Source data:

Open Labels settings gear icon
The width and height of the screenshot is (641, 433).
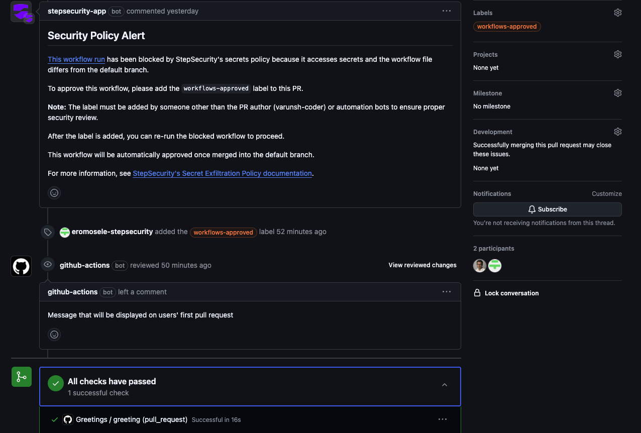click(618, 13)
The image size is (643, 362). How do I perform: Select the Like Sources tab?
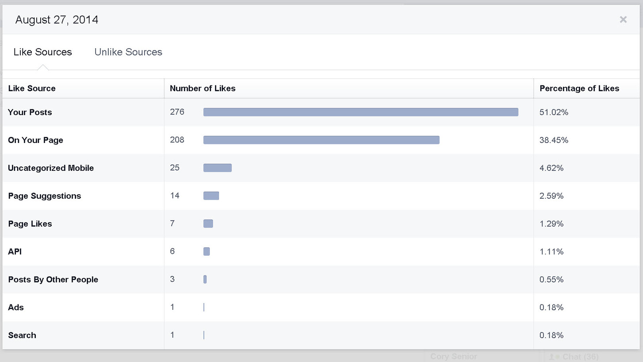(42, 52)
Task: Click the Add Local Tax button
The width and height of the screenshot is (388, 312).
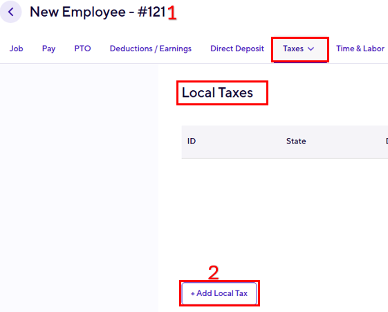Action: coord(219,293)
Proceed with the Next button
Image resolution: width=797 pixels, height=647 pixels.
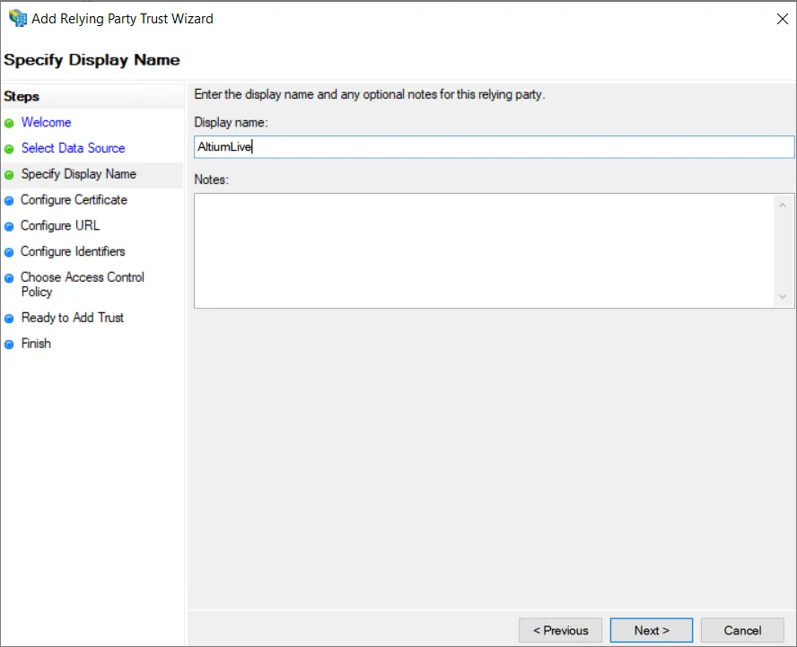[x=651, y=630]
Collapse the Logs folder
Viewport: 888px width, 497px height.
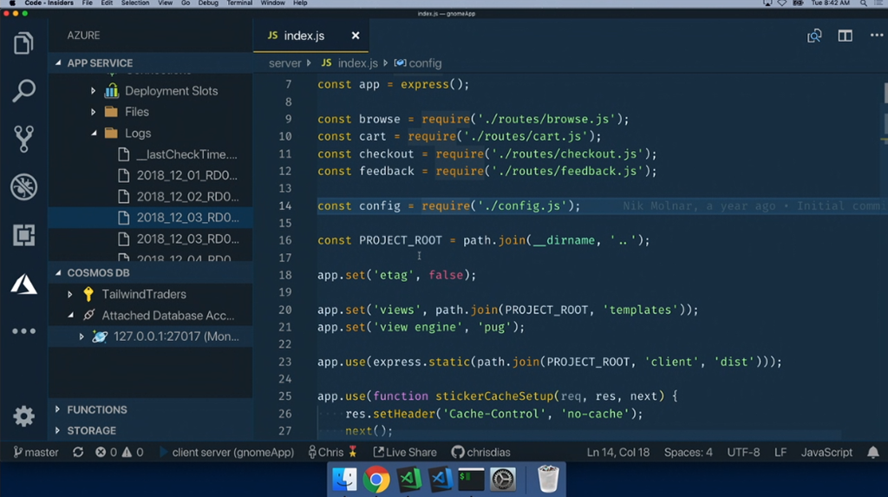point(94,134)
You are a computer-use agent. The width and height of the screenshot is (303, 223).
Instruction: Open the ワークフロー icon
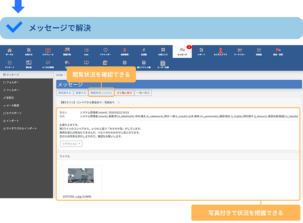coord(240,51)
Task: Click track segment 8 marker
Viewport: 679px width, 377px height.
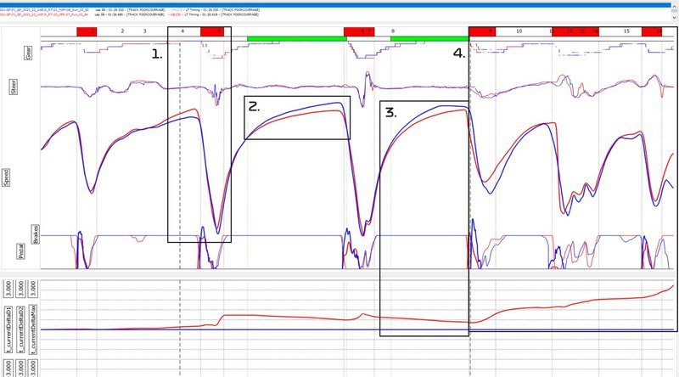Action: [392, 31]
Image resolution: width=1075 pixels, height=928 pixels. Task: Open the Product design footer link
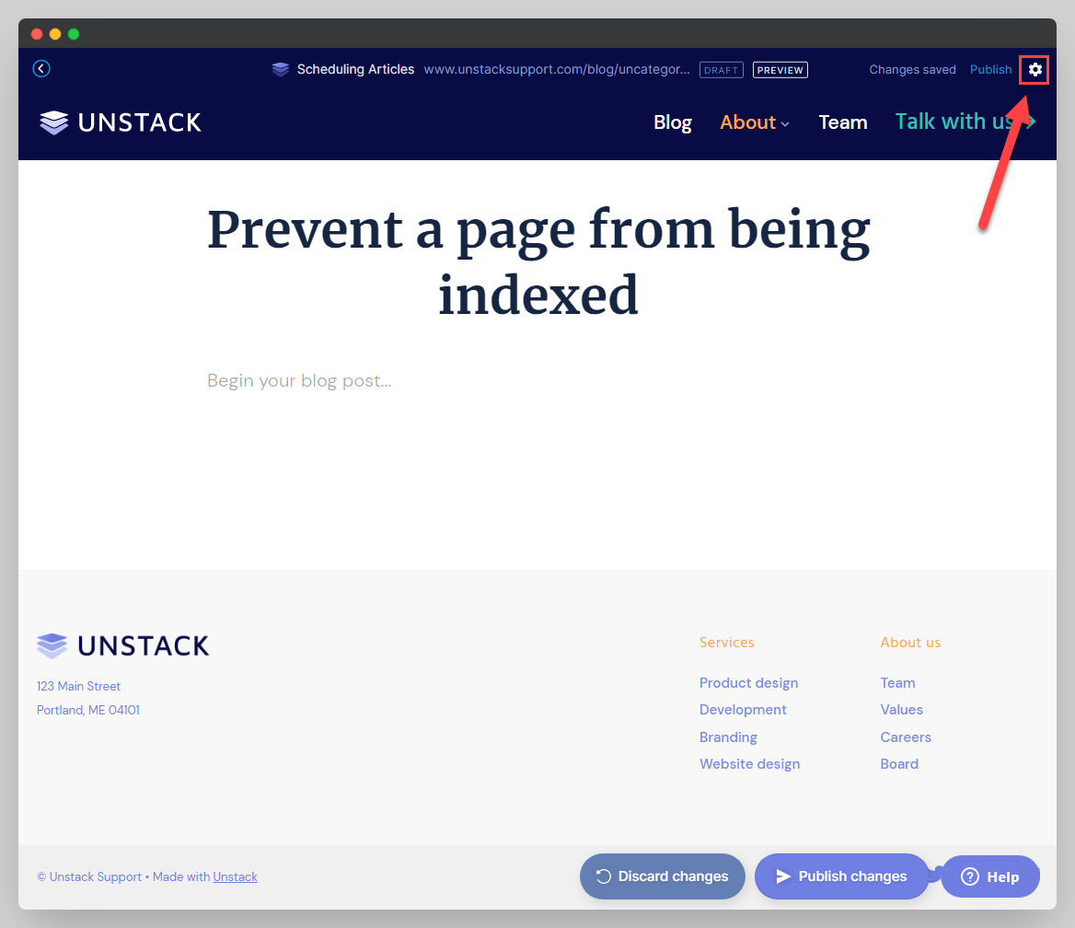[748, 683]
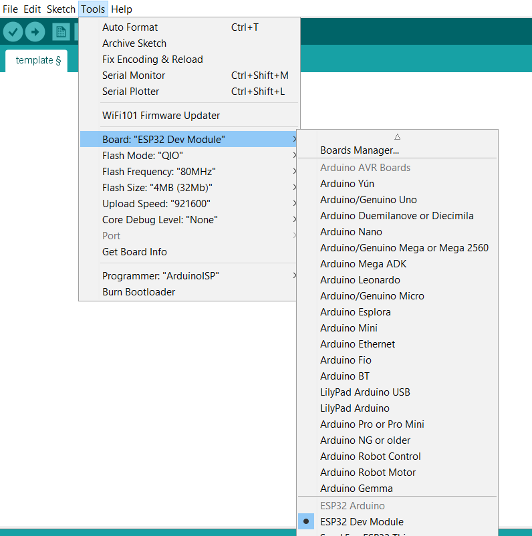Select Arduino Nano from boards list
Image resolution: width=532 pixels, height=536 pixels.
351,232
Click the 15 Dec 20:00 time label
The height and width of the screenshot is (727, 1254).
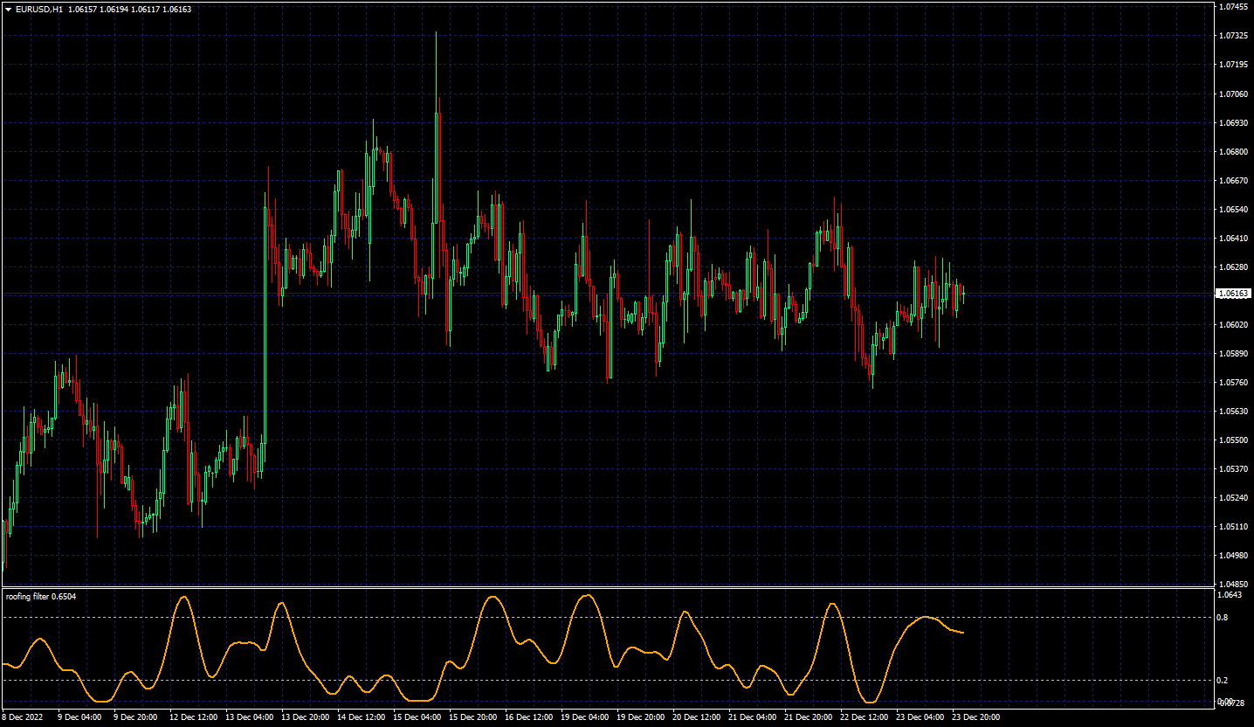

Your instructions
Reproduce every line of the items above word for word, leaving out the pictures.

Finished exercise
Open Labels settings gear icon
The width and height of the screenshot is (641, 433).
click(618, 13)
The image size is (643, 362). How do I perform: Select the Like Sources tab?
(42, 52)
Task: Click the Add Local Tax button
The width and height of the screenshot is (388, 312).
Action: coord(219,293)
Proceed with the Next button
Image resolution: width=797 pixels, height=647 pixels.
[x=651, y=630]
Collapse the Logs folder
Viewport: 888px width, 497px height.
point(94,134)
You are a computer-use agent. The width and height of the screenshot is (303, 223).
Instruction: Open the ワークフロー icon
coord(240,51)
Task: Click track segment 8 marker
Viewport: 679px width, 377px height.
Action: [392, 31]
Image resolution: width=1075 pixels, height=928 pixels. Task: Open the Product design footer link
[748, 683]
Select Arduino Nano from boards list
Image resolution: width=532 pixels, height=536 pixels.
351,232
Click the 15 Dec 20:00 time label
The height and width of the screenshot is (727, 1254).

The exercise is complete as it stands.